This is according to the fifth Digital News Report from the Reuters Institute for the Study of Journalism (RISJ) at the University of Oxford, published today with support from a range of partners including Edelman UK, Google, the BBC and several universities and research bodies. It includes data from YouGov, which surveyed 53,000 people across 26 markets.
It found that the number of people using ad blockers ranged from one in 10 in Japan and 12 per cent in South Korea, to more than a third of people in Poland (38 per cent) and Greece (36 per cent).
The US (24 per cent) and UK (21 per cent) lay towards the middle of the global spread.
People aged under 35 were nearly always more likely to use ad blocking software - ranging from 56 per cent of Poles and 51 per cent of Greeks, to 35 per cent and 32 per cent in the US and UK respectively, down to a more modest 12 per cent apiece in Japan and South Korea.
It also found that while the majority of ad blocker users (92 per cent) do so on their laptop or desktop computer, a third of survey respondents in some countries plan to install an ad blocker on their smartphones in the next year (this question was asked in Germany, the UK, and the US only).
The reasons for using ad blockers were more often related to ads being annoying than technical reasons related to page-loading time or battery life on mobile devices for those users who do have an ad blocker on their smartphone.
The report also shows that 51 per cent of all those surveyed use social media as a source for news each week, with 12 per cent citing social media as their main source. More than a quarter of 18- to 24-year-olds say social media (28 per cent) is their main place to go to for news – the first time this figure was higher than for television (24 per cent).
The number of people willing to pay for news - either through subscription or where they have been asked to pay as a result of using an ad blocker - was generally low, especially in English-speaking markets, and in the UK it was just seven per cent, the lowest figure globally.
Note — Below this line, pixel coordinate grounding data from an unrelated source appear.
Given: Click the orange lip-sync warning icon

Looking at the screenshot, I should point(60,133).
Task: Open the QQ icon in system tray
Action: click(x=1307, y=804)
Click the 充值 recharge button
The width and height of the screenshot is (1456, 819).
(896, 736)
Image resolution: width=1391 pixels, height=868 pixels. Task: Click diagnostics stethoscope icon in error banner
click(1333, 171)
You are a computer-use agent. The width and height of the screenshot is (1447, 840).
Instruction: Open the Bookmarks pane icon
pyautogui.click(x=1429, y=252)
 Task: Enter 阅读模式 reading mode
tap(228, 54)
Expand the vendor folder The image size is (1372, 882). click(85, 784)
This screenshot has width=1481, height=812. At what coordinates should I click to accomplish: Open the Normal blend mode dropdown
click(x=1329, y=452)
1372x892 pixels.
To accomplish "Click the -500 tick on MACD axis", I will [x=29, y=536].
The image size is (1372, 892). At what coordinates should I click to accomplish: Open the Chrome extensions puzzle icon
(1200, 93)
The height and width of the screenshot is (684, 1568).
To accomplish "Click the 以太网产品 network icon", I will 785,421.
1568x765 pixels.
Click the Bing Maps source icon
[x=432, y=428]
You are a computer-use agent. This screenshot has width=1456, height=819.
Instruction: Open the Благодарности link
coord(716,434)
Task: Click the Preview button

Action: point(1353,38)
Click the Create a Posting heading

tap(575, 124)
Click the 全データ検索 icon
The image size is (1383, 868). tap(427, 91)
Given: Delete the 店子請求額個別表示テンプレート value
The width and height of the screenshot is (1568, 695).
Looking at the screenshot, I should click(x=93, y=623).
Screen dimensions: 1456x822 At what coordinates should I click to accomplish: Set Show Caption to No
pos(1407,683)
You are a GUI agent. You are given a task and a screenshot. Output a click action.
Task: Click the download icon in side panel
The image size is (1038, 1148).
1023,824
However, it is slowly increasing in some markets.
The report, whose lead author was Nic Newman, a research associate at the RISJ, says: "The issues surrounding paying for online news are more important than ever. As publishers struggle to generate sufficient revenue through advertising, they come under even more pressure to convince consumers to pay for access to digital content.
"On top of this, the rise of ad blocking software has forced publishers to think seriously about their reliance on certain revenue streams. In this section, we look at the potential drivers of payment, how much on average consumers are paying, and consider some of the potential barriers."
Reuters Institute director David Levy said: "It's clear that news is as popular as ever, and distinctive journalism is still valued by consumers. New brands are not yet replacing older ones in terms of the quality and range of output. The problem of how to pay for high-quality but costly journalism becomes more pressing than ever."